[start Provided records]

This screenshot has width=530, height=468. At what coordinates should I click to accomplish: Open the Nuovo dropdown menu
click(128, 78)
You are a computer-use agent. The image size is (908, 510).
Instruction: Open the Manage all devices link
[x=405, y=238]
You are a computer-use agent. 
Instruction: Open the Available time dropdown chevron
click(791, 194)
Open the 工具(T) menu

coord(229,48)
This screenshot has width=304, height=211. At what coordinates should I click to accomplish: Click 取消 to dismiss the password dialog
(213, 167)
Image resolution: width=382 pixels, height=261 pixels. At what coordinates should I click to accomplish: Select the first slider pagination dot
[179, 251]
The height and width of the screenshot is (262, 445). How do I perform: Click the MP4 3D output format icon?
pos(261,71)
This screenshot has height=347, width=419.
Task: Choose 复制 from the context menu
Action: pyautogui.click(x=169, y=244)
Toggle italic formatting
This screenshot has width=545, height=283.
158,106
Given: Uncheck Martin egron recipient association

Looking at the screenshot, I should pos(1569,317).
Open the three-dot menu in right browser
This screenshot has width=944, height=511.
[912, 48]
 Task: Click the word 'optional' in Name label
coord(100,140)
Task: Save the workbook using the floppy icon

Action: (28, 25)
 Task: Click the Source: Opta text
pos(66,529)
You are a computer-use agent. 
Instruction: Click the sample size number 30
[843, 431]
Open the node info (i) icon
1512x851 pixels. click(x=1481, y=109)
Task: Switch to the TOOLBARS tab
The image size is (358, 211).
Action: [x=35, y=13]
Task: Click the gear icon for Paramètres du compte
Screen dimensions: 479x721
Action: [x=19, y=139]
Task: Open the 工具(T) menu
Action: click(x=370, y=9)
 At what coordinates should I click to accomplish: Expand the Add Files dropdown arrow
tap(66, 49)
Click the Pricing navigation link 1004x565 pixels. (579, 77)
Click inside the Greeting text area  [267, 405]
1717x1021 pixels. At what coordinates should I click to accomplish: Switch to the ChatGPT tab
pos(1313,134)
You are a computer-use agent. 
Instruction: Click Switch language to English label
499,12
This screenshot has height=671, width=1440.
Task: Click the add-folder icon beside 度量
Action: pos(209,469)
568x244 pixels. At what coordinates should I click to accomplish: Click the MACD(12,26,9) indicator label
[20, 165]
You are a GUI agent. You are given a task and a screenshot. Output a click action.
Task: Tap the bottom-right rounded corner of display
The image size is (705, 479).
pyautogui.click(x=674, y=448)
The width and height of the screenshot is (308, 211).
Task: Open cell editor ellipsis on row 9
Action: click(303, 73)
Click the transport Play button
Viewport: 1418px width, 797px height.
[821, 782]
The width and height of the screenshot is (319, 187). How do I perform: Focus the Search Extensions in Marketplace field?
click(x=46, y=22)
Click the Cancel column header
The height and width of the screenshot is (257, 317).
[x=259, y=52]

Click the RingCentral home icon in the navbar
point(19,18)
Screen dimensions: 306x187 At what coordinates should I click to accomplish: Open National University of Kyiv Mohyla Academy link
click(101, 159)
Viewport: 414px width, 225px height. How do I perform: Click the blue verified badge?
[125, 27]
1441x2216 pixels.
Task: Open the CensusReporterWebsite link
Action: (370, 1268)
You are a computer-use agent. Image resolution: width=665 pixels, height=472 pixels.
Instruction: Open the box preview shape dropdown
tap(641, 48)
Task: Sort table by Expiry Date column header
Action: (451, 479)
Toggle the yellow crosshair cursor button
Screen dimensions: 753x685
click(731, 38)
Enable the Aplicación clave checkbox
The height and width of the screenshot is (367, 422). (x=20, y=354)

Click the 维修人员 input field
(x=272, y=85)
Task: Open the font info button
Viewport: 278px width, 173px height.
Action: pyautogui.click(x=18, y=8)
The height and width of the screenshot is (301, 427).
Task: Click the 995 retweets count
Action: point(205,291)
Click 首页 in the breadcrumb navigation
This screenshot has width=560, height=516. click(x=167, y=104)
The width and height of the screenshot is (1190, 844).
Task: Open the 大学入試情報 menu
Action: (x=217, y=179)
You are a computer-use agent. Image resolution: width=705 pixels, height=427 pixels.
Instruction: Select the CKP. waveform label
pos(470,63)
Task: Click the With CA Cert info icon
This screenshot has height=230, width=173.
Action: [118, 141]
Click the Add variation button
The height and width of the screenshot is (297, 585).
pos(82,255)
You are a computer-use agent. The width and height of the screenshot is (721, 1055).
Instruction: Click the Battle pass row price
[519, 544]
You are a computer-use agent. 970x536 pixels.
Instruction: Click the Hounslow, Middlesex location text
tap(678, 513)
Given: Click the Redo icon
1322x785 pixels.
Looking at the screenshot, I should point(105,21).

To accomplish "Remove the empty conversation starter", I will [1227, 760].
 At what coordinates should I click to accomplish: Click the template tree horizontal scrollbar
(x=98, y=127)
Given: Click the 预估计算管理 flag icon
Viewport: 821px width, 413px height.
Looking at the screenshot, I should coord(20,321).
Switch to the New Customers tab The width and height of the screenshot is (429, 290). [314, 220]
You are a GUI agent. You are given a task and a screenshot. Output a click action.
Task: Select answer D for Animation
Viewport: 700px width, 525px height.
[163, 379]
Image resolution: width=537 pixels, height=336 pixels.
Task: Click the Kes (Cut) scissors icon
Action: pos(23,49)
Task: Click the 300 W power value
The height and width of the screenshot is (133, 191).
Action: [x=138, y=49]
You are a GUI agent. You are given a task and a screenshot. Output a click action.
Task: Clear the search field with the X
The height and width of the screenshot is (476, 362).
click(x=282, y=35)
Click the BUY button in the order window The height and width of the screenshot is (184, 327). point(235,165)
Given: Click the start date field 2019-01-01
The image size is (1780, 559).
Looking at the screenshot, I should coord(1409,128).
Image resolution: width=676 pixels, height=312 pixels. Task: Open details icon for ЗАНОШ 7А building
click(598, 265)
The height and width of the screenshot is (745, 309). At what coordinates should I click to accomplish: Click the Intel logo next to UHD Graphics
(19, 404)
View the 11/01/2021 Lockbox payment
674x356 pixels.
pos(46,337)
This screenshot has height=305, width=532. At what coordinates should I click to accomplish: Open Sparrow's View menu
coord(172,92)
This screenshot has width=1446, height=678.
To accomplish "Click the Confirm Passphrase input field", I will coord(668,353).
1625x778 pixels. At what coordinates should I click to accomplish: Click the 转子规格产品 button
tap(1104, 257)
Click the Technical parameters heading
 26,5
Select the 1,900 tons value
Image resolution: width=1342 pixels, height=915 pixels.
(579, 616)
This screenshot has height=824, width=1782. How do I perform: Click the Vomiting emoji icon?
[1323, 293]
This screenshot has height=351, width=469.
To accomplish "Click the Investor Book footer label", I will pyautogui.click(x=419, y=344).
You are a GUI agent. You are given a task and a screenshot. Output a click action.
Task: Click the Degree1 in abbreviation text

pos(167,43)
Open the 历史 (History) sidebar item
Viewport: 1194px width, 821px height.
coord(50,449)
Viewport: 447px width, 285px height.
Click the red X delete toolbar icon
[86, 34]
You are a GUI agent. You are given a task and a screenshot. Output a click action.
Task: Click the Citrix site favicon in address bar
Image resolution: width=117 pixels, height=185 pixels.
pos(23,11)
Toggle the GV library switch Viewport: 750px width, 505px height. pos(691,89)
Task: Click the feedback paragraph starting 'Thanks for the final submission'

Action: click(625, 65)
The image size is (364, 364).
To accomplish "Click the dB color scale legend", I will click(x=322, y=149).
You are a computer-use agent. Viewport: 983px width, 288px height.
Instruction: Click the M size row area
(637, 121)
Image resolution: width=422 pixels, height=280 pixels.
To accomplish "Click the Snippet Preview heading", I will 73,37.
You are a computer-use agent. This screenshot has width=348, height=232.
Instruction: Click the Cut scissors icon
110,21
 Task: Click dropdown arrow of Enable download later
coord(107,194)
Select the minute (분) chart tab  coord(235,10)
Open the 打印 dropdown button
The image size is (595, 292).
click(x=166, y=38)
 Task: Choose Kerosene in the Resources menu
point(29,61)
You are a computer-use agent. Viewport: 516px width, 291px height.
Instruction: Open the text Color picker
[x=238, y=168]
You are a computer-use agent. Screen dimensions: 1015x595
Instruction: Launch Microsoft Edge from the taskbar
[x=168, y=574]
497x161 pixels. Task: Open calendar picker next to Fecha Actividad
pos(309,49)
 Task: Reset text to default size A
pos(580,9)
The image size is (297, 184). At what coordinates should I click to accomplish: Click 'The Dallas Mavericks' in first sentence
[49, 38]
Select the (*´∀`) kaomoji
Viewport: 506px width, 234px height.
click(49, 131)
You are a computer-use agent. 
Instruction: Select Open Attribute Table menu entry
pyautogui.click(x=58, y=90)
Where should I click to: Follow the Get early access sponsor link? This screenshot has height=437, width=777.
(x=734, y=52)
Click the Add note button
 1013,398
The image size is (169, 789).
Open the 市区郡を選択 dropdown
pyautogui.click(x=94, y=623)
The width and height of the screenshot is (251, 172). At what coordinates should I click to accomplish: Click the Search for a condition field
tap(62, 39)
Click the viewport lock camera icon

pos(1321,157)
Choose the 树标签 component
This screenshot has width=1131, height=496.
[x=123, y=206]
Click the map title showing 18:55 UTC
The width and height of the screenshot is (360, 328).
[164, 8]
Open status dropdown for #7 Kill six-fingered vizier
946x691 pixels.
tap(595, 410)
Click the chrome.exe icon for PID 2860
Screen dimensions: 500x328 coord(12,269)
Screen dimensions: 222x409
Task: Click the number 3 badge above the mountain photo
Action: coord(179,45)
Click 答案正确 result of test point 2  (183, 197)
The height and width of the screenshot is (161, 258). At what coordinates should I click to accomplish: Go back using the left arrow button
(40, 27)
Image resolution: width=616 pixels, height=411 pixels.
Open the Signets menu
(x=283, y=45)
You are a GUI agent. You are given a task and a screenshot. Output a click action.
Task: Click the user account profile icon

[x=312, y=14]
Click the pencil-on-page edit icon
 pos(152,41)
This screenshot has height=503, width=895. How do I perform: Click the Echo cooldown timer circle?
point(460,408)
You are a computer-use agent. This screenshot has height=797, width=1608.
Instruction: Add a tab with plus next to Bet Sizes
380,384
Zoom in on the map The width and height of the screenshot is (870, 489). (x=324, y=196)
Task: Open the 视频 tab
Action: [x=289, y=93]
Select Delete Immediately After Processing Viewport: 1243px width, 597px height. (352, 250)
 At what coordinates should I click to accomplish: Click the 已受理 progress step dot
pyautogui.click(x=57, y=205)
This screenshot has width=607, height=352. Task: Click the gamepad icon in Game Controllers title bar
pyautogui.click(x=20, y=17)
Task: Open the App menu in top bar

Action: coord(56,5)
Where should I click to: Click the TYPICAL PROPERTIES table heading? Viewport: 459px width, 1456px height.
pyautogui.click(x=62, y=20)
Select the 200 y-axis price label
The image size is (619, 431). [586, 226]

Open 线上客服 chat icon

[end Provided records]

### Instruction
Below, set down again every line of the records from the line containing "Click the Add note button" down to the line containing "(x=283, y=45)", both included, with no changes.

### Right answer
Click the Add note button
 1013,398
The image size is (169, 789).
Open the 市区郡を選択 dropdown
pyautogui.click(x=94, y=623)
The width and height of the screenshot is (251, 172). At what coordinates should I click to accomplish: Click the Search for a condition field
tap(62, 39)
Click the viewport lock camera icon

pos(1321,157)
Choose the 树标签 component
This screenshot has width=1131, height=496.
[x=123, y=206]
Click the map title showing 18:55 UTC
The width and height of the screenshot is (360, 328).
[164, 8]
Open status dropdown for #7 Kill six-fingered vizier
946x691 pixels.
tap(595, 410)
Click the chrome.exe icon for PID 2860
Screen dimensions: 500x328 coord(12,269)
Screen dimensions: 222x409
Task: Click the number 3 badge above the mountain photo
Action: coord(179,45)
Click 答案正确 result of test point 2  (183, 197)
The height and width of the screenshot is (161, 258). At what coordinates should I click to accomplish: Go back using the left arrow button
(40, 27)
Image resolution: width=616 pixels, height=411 pixels.
Open the Signets menu
(x=283, y=45)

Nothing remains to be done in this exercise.